*Description of the task*
Nothing but the lines from the one containing "This screenshot has height=778, width=1568." through the last line of the records below should be copied, exactly and without pictures.

Saved entries:
====

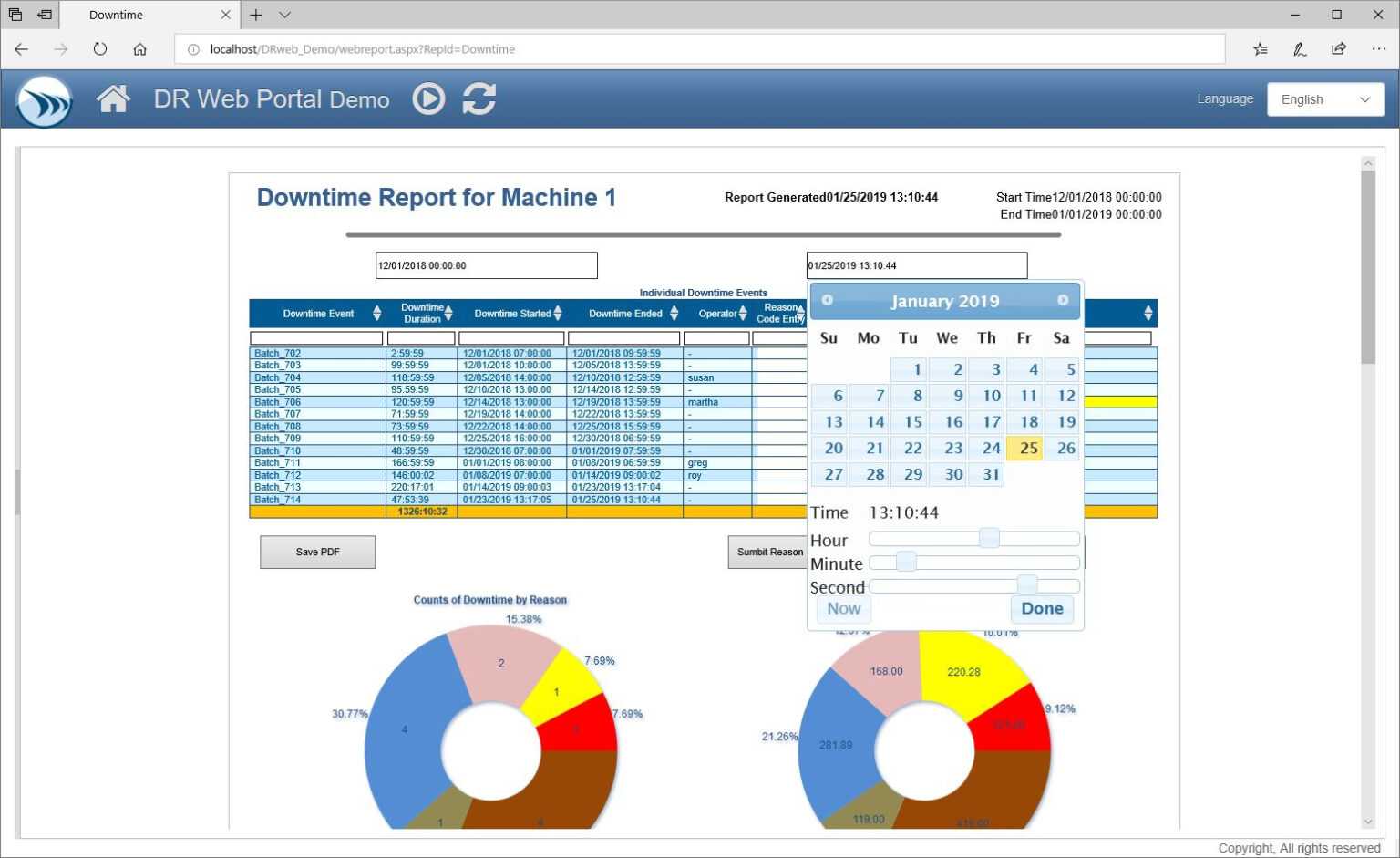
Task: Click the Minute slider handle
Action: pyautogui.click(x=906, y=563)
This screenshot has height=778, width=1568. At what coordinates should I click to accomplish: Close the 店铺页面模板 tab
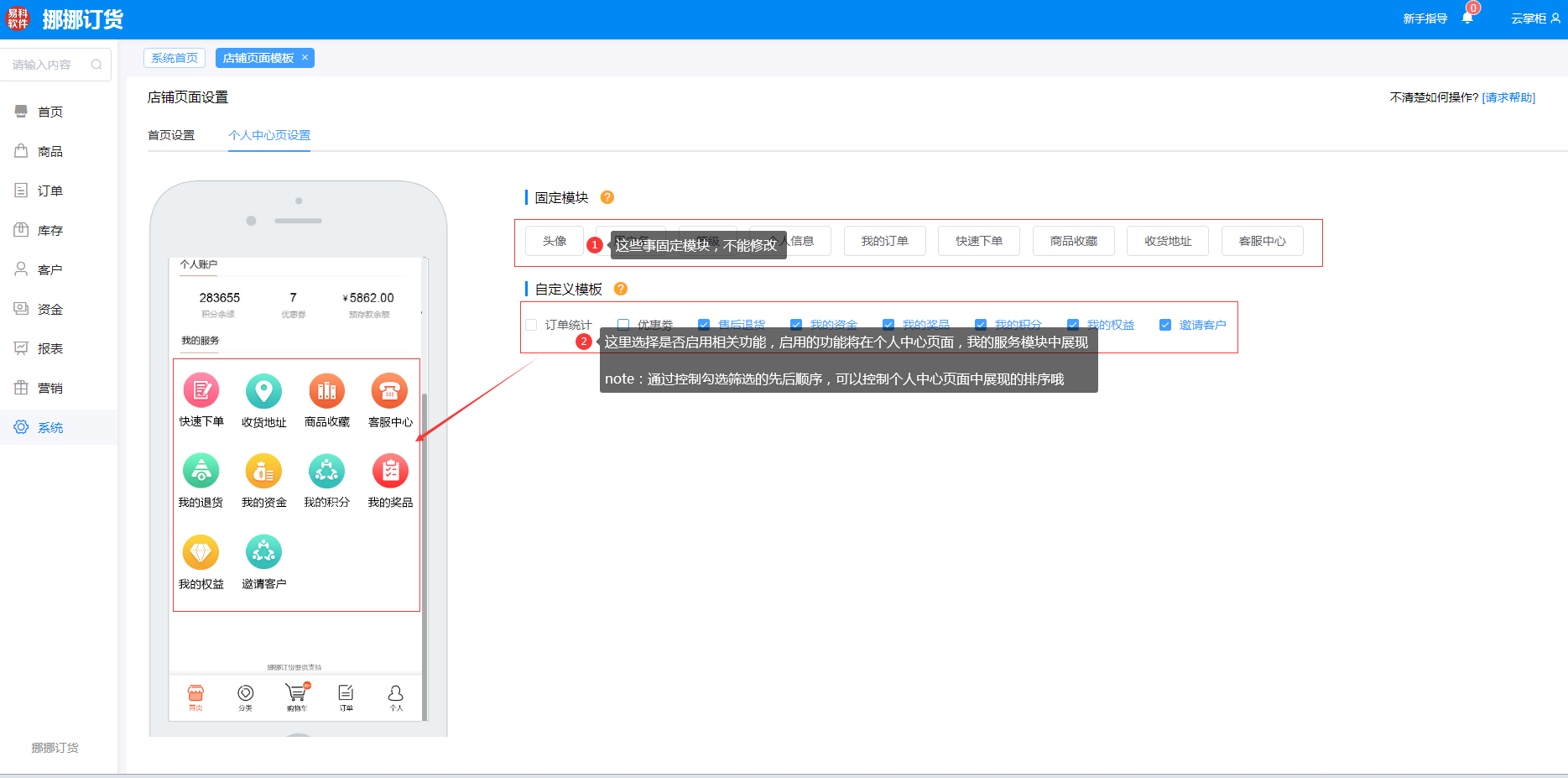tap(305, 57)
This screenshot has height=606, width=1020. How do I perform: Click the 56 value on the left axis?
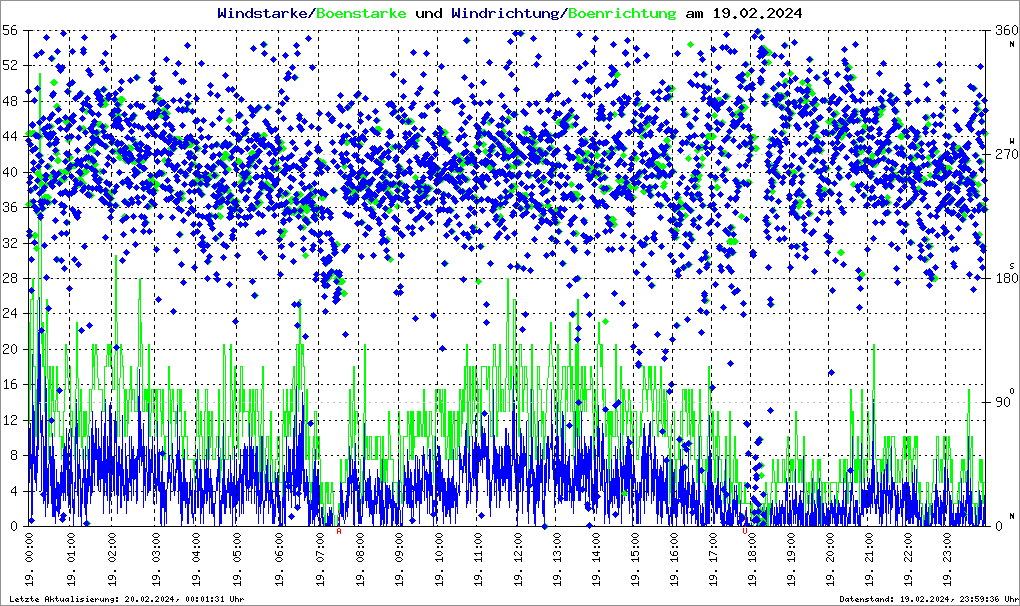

====

*Reply to the task*
This screenshot has height=778, width=1568. At what coordinates should I click to accomplish: Close the 店铺页面模板 tab
tap(305, 57)
This screenshot has height=606, width=1020. How do I perform: Click the 56 value on the left axis?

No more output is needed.